If you’re looking for market signals about recession risk in the aftermath of Silicon Valley Bank’s collapse, look no further than the high-yield bond market.
Why it matters: The simmering banking crisis that sprang into the open this month has raised concerns that the flow of credit from regional banks into the economy could slow. Such a slowdown could pinch the economy, or even help tip it into a recession.
- Concerns like this tend to be most visible in the high-yield bond market, since that’s where companies with the lowest credit ratings — and who are the most vulnerable in a recession — borrow money.
What happened: High-yield bonds' spread over Treasuries — a measure of how much investors are being paid to lend to high-yield companies, compared to lending to the U.S. government — have shot up by an eye-popping 1.22 percentage points in the last two weeks alone.
- Treasury yields themselves have actually gone down over this period — amid an overall flight to quality — while high-yield bonds headed in the opposite direction.

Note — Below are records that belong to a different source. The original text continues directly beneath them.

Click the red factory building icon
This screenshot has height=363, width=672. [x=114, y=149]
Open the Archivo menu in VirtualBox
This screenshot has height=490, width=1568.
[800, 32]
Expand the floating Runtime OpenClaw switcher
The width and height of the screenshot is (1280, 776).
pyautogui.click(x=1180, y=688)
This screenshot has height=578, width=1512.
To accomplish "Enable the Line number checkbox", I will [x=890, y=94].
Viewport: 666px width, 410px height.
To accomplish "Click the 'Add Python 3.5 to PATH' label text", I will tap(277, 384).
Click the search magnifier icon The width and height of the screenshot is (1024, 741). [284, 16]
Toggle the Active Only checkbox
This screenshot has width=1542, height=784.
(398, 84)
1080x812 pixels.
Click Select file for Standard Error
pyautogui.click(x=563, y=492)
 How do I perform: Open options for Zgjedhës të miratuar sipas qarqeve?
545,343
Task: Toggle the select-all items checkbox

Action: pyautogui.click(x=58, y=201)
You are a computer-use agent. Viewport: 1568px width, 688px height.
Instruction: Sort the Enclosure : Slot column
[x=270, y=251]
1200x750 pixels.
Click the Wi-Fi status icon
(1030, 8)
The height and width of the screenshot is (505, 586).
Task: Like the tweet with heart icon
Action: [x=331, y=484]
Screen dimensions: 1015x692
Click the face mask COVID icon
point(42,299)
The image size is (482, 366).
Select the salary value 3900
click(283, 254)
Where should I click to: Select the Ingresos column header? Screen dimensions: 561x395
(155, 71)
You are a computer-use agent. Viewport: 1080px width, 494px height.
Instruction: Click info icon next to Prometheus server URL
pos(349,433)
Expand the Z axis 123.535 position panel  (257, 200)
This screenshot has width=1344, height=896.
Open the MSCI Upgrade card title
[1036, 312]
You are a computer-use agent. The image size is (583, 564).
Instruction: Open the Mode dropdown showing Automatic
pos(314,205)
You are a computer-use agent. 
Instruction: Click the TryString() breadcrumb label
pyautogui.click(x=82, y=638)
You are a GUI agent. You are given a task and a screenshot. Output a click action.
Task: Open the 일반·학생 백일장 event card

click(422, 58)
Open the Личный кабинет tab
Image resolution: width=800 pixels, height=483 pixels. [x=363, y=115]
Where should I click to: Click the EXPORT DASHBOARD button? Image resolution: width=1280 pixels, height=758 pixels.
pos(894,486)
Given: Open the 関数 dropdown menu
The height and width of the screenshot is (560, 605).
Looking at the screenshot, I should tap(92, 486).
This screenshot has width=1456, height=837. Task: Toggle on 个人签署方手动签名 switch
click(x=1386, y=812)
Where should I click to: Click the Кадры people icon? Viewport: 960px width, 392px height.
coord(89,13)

- That means investor perceptions of actual credit risk, not just interest-rate risk, have grown dramatically.
The kicker: Spreads crossed the 5-point mark last week — traditionally something of a red line indicating higher-than-average risk in the market.
- What they're saying: The market is telling us that "the risk of recession in the second half of the year has intensified," says Ken Monaghan, co-director of high yield at Amundi US.